Shed Seven
Truth Be Told



by Tokyochuchu USER (26 Reviews)
December 14th, 2009 | 0 replies

Release Date: 2001 | Tracklist

Review Summary: Britpop also-rans rebound from disaster with a great final effort.

Shed Seven were a Britpop band, often seen as an imitator of The Smiths. Despite this tag, the band were very popular for a while in the U.K, scoring a swathe of hit singles and one huge quarter-of-a-million selling album via their 1996 sopomore effort 'A Maximum High'. Unfortunately, it's 1998 follow up 'Let It Ride' was a disapointment both critically and commercially. The fallout of that faliure was an enforced release of a 'greatest hits' album, a messy split from their disgruntled guitarist Paul Banks and a sudden pink slip from their label Polydor.

Within their situation and the general shifting of the musical climate in the late nineties / early thousands, it's surprising that Shed Seven managed to make it back to another label at all. But the hardcore cult fans that the band had garnered at their peak buoyed the Sheds until they were signed to the indie label Artful Records. So too was their guitarist problem sorted and filled by Joe Johnson, who was originally a founding member of Shed Seven but who left the band in '93, only a short while before they were snapped up by the bigwigs at Polydor.

Much like a lot of albums that come after being dropped by a major label, the rebounding 'Truth Be Told' is a sad, desolate record full of heartbreak and endings. And like a lot of those type of albums, it's actually pretty good.

The musical shift on this LP leans more toward The Stone Roses than the previous (and shameless) pilferings of The Smiths. The album is bathed in cascading John Squire-esque psychedelic guitar riffs, most notable on the albums excellent twin peaks of 'Eyes Before' and 'Thinking Again'. It also features a lot more piano and keyboards than the band's previous works, with both the singles 'Cry For Help' and 'Step Inside Your Love' being piano led ballads that wouldn't seem out of place on a Coldplay record (although the latter does finally erupt into a fountain of guitars).

Quality wise, there's a lot to enjoy here. Apart from the aformentioned brilliance of 'Eyes Before' and 'Thinking Again' there a lot of other highlights. Lead single 'Cry For Help' continues the band's staple tradition of putting out fantastic ballads (think 'on Stanby' or 'Chasing Rainbows'), with it's lyric being both self pitying and cathartic ("And it really hurts when I'm thinking about you / But my bet is you feel the same /And it just gets worse / All these promises were cruel") in the very best way. 'Laughter Lines', meanwhile, sees the peak of the record's misery with the track soaked in Radiohead 'No Surprises' style guitar echo to moving effect.
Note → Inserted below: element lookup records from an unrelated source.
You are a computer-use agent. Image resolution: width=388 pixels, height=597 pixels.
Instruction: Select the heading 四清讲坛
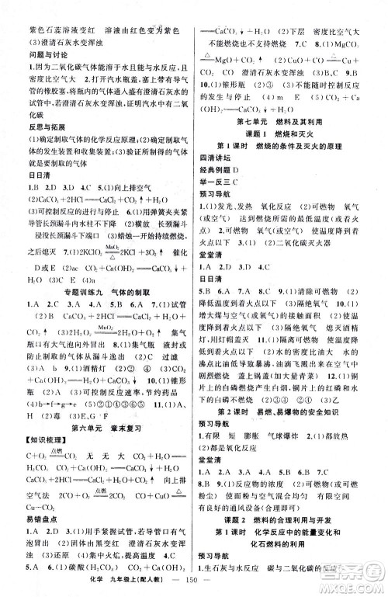pyautogui.click(x=220, y=169)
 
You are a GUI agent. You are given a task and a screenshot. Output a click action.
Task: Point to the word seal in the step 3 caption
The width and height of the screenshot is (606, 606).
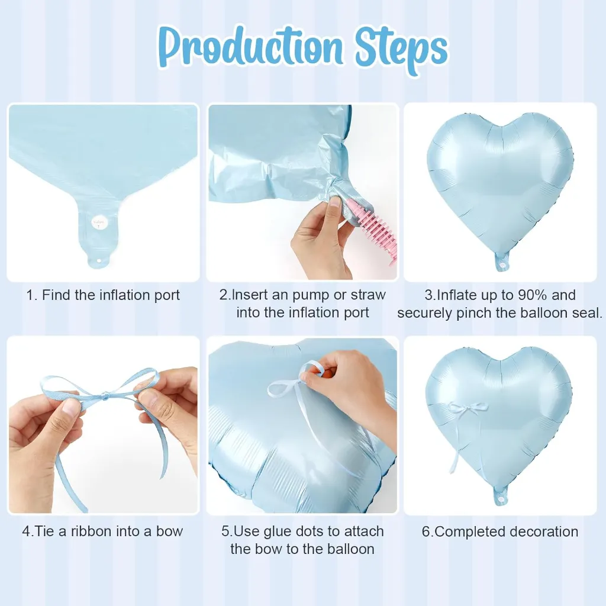(x=587, y=312)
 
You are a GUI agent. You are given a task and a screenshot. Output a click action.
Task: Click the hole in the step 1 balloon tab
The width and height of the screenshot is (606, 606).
(x=98, y=261)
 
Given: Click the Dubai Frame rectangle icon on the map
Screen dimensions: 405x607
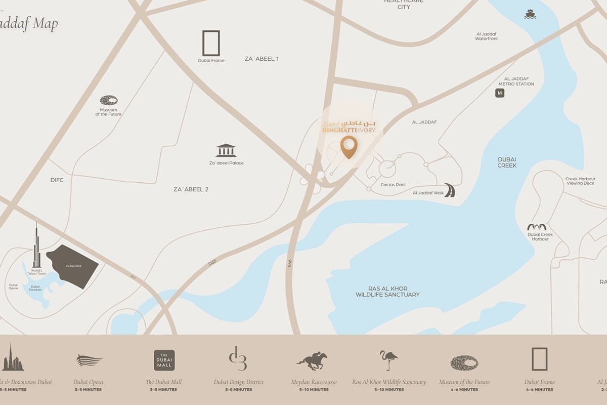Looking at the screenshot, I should (211, 43).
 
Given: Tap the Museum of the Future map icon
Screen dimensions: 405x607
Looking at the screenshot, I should (109, 100).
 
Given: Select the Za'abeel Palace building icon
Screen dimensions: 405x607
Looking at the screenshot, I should (226, 150).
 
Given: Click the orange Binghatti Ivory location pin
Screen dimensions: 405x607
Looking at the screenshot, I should (349, 146).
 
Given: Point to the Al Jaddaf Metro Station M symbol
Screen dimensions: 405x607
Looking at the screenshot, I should (500, 93).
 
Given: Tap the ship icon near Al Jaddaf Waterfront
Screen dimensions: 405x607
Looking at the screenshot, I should (530, 14).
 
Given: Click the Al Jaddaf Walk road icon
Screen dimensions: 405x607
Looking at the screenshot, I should (449, 190).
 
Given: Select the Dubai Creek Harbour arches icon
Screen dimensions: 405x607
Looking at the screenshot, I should (537, 227).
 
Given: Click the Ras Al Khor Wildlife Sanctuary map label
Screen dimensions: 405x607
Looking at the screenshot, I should (387, 291).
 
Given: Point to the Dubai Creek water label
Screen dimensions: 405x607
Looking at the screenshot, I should (507, 162).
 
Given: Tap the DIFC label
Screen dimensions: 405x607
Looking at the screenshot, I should (57, 180).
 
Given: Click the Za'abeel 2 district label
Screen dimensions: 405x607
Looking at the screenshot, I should (191, 189).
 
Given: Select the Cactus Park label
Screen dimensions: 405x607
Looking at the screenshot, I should (393, 185).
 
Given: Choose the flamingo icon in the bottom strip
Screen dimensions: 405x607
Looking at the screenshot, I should (388, 360).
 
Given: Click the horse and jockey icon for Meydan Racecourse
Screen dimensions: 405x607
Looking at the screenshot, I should (312, 361).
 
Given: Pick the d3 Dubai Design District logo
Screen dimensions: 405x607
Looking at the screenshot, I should (238, 358).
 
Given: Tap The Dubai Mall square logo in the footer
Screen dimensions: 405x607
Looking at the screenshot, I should (164, 360).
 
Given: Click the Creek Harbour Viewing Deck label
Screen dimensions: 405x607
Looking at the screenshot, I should (580, 181).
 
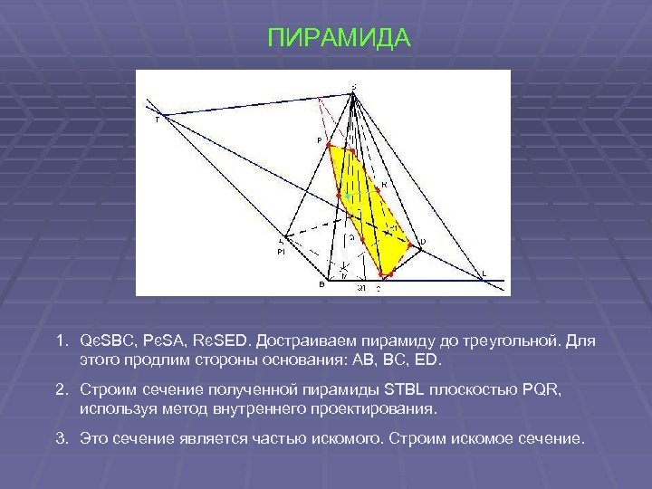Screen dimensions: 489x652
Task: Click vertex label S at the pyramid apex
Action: [353, 87]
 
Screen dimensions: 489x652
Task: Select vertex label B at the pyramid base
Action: [321, 284]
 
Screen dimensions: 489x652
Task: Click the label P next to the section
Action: [319, 140]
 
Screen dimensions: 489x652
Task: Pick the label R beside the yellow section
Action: [384, 185]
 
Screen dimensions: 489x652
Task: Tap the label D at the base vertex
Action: [422, 242]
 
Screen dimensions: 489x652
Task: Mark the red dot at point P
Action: [329, 145]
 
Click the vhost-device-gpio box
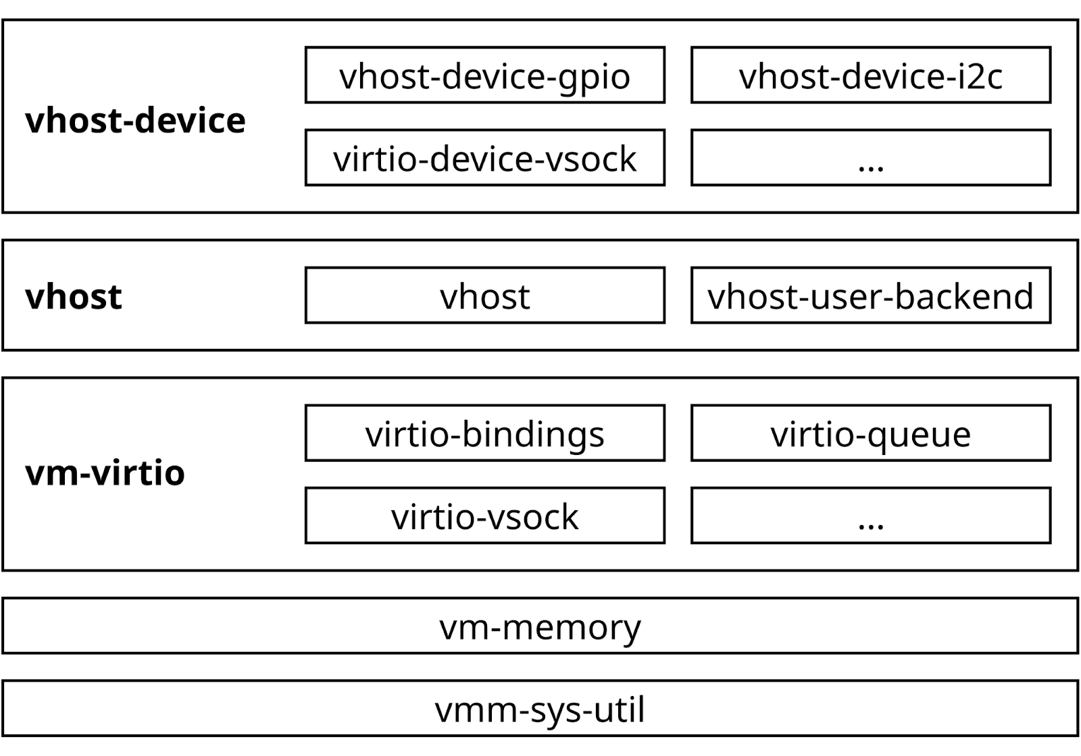pyautogui.click(x=484, y=75)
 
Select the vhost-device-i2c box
pyautogui.click(x=870, y=75)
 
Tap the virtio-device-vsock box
pyautogui.click(x=484, y=158)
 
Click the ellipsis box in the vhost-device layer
pyautogui.click(x=870, y=158)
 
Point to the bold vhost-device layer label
pyautogui.click(x=135, y=121)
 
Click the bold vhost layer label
pyautogui.click(x=74, y=297)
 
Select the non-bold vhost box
pyautogui.click(x=484, y=296)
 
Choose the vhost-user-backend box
pyautogui.click(x=870, y=296)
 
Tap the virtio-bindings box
pyautogui.click(x=484, y=433)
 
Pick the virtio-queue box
pyautogui.click(x=870, y=433)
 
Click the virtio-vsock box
pyautogui.click(x=484, y=516)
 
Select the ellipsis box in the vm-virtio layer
pyautogui.click(x=870, y=516)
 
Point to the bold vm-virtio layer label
pyautogui.click(x=105, y=473)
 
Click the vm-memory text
pyautogui.click(x=540, y=626)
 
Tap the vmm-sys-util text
pyautogui.click(x=540, y=709)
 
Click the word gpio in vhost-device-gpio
pyautogui.click(x=595, y=77)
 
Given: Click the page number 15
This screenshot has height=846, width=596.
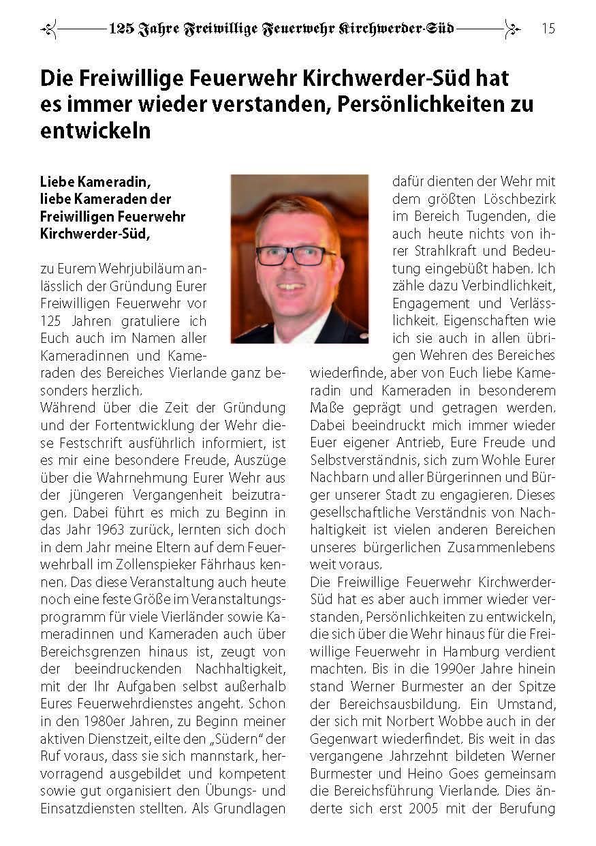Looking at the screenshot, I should [548, 29].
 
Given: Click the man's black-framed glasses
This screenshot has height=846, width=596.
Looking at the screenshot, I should [296, 256].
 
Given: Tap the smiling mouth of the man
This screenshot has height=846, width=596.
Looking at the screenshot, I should [292, 286].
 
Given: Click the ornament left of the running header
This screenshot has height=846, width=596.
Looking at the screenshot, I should [49, 29].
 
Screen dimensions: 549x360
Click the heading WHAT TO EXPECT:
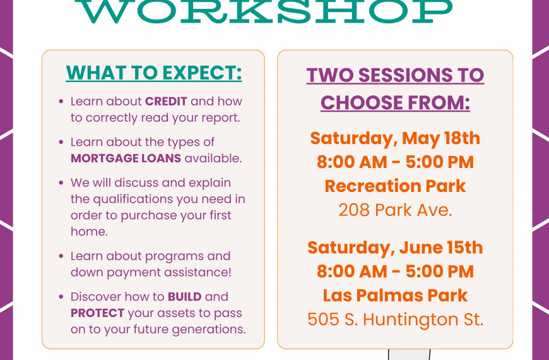154,73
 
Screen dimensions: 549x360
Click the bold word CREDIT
166,101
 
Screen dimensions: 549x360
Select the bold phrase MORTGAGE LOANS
126,159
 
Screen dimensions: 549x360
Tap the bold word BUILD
184,297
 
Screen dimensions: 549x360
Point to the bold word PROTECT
97,313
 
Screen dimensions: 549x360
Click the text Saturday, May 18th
395,138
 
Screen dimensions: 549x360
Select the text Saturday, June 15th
395,248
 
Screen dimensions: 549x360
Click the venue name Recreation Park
395,186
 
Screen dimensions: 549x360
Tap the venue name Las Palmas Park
395,295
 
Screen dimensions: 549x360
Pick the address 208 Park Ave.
395,210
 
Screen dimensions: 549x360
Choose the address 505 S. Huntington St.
395,320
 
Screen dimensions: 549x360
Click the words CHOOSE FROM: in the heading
395,103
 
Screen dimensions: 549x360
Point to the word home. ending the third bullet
89,232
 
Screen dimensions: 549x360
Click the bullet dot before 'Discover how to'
61,297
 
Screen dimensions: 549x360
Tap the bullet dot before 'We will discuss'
61,183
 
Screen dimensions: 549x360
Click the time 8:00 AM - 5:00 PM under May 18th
395,162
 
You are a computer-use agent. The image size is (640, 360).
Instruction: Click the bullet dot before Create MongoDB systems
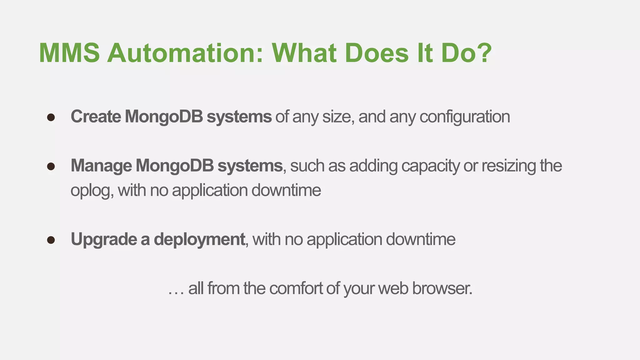tap(51, 118)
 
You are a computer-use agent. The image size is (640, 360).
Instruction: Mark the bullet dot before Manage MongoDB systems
tap(51, 166)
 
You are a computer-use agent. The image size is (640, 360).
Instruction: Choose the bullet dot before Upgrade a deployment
tap(51, 240)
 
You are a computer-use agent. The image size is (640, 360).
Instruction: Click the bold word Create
tap(96, 117)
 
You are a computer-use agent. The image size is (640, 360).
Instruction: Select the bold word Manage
tap(101, 166)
Even most of the minor tracks are interesting. 'Love Equals' has a strident set of power chords that rip themselves out of the speakers about halfway through, making what at first sounds like a filler suddenly seem fairly magnificent. 'Feathers', on the other hand, is a delightful small faces style pop song with decent lyrics ("I must have seen your good side / Because I'm feeling kind of tounge tied") and a set of dovetailing riffs that must have made the former guitarist Paul Banks green with envy.

But not everything comes off so well. Opener 'If The Music Don't Move Yer' tries for the same kind of grandstanding party pop as the band's prior classic 'She Left Me On Friday', but merely ends up feeling contrived and forced. The piano and violin effort 'To The Wind' is just annoying, with vocalist Rick Witter's high northern tones seeming at odds with the elegant chamber pop backing, whilst the closing single cut 'Step Inside Your Love' is mostly good but drags on for a bit too long, eventually overstaying it's welcome with an elongated and repetitive refrain.

In the end, 'Truth Be Told' is a very good effort from Shed Seven. It feels spacious and clean with a cohesive atmosphere. It's held back from a higher rating by a few dull moments and the overwhelming feeling that it's a very, very minor album in pop's lengthy history, and perhaps even something of a guilty pleasure.